The situation in the housing worsens. Tamara tells Charles what Henry did. Charles is willing to try anything to escape the student apartment building. Henry the RA is going down a mad power trip. The containment unit warns of a band of infected called “Spitters.” Mary’s health continues to deteriorate.
Lazaretto shows to be a delightfully macabre and unnerving horror experience. There’s the existential terror of the students’ struggles and the unnerving slum the dormitories become. The characters are fleshed out and relatable, too, and this makes the fear more palpable. If you can feel for the people in danger, that makes it easier to imagine yourself in a similar position. The thought that all these people are young and may never make it out alive due to a biological catastrophe is disconcerting, and that makes the read far more visceral.

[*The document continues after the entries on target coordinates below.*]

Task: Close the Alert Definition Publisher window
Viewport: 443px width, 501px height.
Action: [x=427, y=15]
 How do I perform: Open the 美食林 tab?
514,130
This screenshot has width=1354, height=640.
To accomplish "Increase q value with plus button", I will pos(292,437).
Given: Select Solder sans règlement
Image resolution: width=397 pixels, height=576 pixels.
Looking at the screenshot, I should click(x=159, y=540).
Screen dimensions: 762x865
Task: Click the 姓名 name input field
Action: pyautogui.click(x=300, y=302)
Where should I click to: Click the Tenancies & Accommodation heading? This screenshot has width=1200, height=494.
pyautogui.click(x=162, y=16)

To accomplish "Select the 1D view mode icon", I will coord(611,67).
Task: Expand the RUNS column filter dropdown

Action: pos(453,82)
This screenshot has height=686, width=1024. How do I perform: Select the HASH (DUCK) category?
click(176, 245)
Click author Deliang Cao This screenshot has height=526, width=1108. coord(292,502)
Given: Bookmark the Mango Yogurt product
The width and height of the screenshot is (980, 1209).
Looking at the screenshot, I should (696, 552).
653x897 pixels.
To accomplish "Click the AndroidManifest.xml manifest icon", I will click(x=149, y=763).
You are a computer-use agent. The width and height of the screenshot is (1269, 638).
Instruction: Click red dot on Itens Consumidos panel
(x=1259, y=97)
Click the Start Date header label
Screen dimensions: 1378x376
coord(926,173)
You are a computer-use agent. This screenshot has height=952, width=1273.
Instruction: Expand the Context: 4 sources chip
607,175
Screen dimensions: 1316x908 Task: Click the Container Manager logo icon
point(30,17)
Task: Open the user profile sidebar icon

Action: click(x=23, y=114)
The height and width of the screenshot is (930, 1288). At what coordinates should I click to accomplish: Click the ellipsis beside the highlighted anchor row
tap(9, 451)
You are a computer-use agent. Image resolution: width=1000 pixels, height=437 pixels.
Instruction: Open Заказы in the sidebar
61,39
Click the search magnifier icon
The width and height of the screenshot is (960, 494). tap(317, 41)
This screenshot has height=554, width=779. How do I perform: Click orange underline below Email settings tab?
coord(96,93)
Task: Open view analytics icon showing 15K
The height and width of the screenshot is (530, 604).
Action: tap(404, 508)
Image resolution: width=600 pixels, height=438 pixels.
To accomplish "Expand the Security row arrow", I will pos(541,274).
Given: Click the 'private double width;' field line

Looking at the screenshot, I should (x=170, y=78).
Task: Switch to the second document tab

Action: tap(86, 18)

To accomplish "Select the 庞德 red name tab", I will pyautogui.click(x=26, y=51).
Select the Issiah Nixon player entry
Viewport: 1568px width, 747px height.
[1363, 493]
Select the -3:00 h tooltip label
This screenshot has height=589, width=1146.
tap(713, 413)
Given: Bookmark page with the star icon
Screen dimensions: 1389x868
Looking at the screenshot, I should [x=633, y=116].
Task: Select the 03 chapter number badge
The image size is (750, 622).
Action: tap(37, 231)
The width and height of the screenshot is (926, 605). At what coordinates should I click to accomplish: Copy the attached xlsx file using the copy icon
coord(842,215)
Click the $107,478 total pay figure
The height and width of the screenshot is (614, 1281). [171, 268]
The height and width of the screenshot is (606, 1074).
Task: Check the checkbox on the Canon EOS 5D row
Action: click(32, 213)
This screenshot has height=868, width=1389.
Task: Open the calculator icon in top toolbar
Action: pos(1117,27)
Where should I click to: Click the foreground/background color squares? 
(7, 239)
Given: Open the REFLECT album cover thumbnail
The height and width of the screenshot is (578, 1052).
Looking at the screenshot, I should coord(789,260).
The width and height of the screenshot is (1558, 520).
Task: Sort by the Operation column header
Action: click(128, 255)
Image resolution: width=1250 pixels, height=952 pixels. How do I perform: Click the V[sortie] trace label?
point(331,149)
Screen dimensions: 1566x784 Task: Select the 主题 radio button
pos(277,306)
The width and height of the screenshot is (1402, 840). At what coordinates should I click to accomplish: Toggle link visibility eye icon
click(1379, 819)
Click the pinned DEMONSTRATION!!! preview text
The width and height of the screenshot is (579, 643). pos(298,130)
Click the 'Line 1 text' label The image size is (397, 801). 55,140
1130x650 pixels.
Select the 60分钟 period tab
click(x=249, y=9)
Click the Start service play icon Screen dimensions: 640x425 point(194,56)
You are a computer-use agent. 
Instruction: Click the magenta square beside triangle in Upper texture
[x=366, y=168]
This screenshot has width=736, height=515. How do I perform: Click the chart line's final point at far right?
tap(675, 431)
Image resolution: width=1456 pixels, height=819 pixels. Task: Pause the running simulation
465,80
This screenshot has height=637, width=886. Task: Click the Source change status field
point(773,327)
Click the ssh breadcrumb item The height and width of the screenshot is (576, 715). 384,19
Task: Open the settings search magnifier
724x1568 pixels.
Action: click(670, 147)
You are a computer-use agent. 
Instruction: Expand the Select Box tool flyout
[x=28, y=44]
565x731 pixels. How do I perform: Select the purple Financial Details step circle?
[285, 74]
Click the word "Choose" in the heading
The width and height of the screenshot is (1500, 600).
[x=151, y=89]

Charles and Tamara are characters that feel so innocent, and you want them to make it. The fact that they haven’t yet given up and the generally well-known tropes of stories like this makes the proceedings all the more tragic.
The rapist warlord RA adds a frightening element all to real to the college experience, Perhaps they’re not all Immortan Joe-esque tribal leaders, of course. But the idea of testosterone-crazed bastards who think they’re owed sex is something that feels too similar to the real college experience.
There are some cleverly subtle ways in which some characters are shown to deteriorate, from small coughs to tiny bloody tears. Artist Jey Levang mixes anime-inspired work with heavy texturing and gradient coloring to create a world that feels so filthy and decaying. It’s an environment that in itself feels sick.
Lazaretto is an unnerving and heart-breaking experience that plays upon the tropes of the quarantine stories and its endearing characters to craft a truly absorbing tale. It’s existentially terrifying, and I highly recommend it to anyone who can stomach it. It’s a masterfully crafted social horror story.